**Problem requirements**. Provide only the number of lines in the data below that contain the word "will".

**Recorded data**.

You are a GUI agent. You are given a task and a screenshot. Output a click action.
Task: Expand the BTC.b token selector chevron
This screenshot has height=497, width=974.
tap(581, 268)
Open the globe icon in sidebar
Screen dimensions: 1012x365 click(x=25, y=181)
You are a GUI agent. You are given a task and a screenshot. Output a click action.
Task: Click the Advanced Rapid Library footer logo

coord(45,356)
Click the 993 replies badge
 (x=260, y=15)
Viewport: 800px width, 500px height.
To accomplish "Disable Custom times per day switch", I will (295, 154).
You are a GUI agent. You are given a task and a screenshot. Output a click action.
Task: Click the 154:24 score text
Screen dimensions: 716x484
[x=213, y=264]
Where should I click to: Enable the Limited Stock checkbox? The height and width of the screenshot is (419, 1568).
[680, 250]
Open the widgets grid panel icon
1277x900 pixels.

==

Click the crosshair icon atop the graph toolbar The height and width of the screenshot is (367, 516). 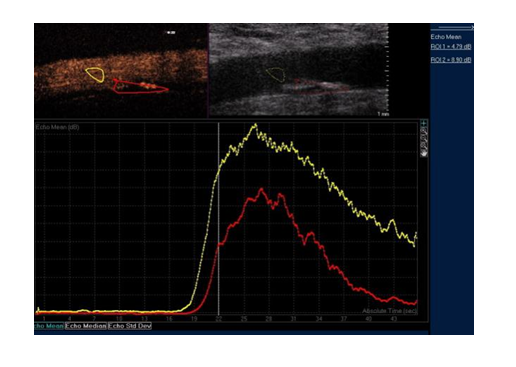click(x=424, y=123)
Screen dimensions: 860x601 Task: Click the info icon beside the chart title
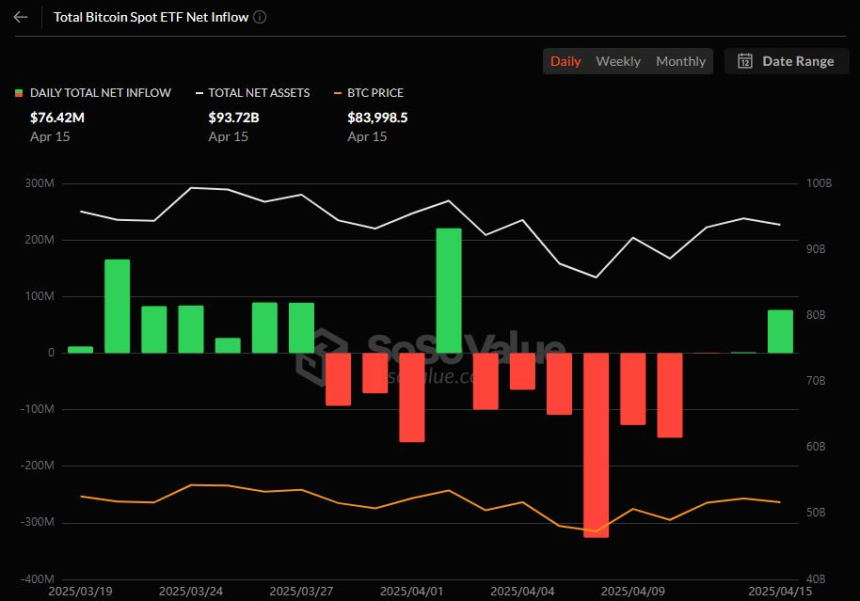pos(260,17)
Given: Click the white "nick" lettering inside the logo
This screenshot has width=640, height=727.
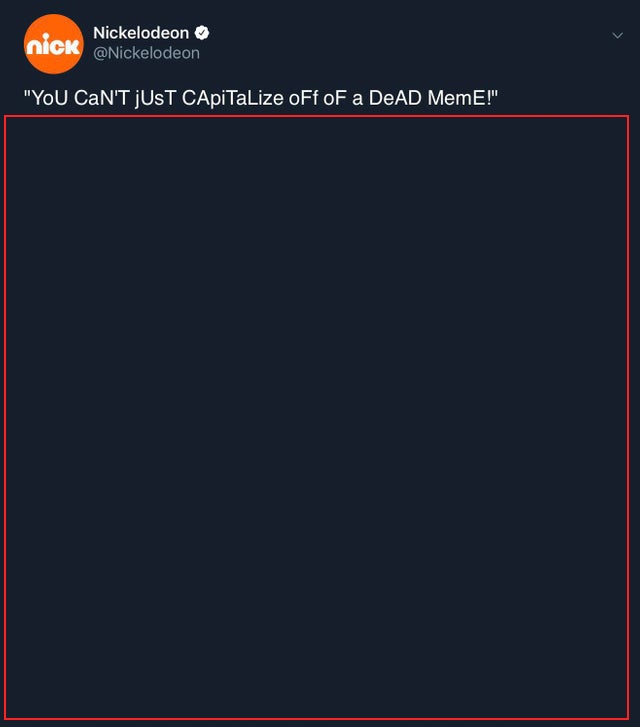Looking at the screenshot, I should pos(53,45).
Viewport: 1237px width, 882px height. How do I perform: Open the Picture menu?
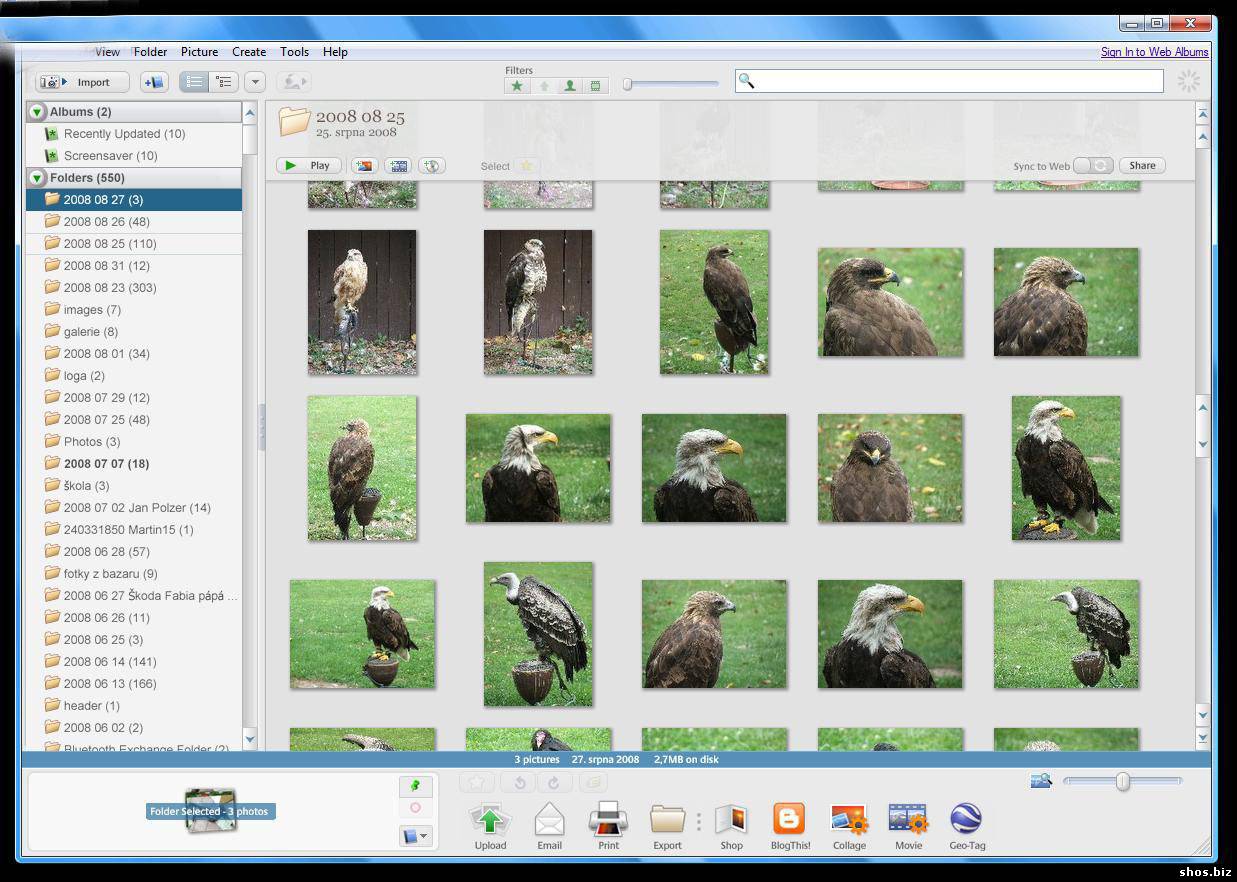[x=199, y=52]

---

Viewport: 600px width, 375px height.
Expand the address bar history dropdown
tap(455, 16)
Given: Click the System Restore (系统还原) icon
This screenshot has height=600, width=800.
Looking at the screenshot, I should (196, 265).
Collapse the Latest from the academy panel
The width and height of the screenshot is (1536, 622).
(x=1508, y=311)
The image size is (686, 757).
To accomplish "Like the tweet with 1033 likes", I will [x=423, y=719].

**Task answer**. 2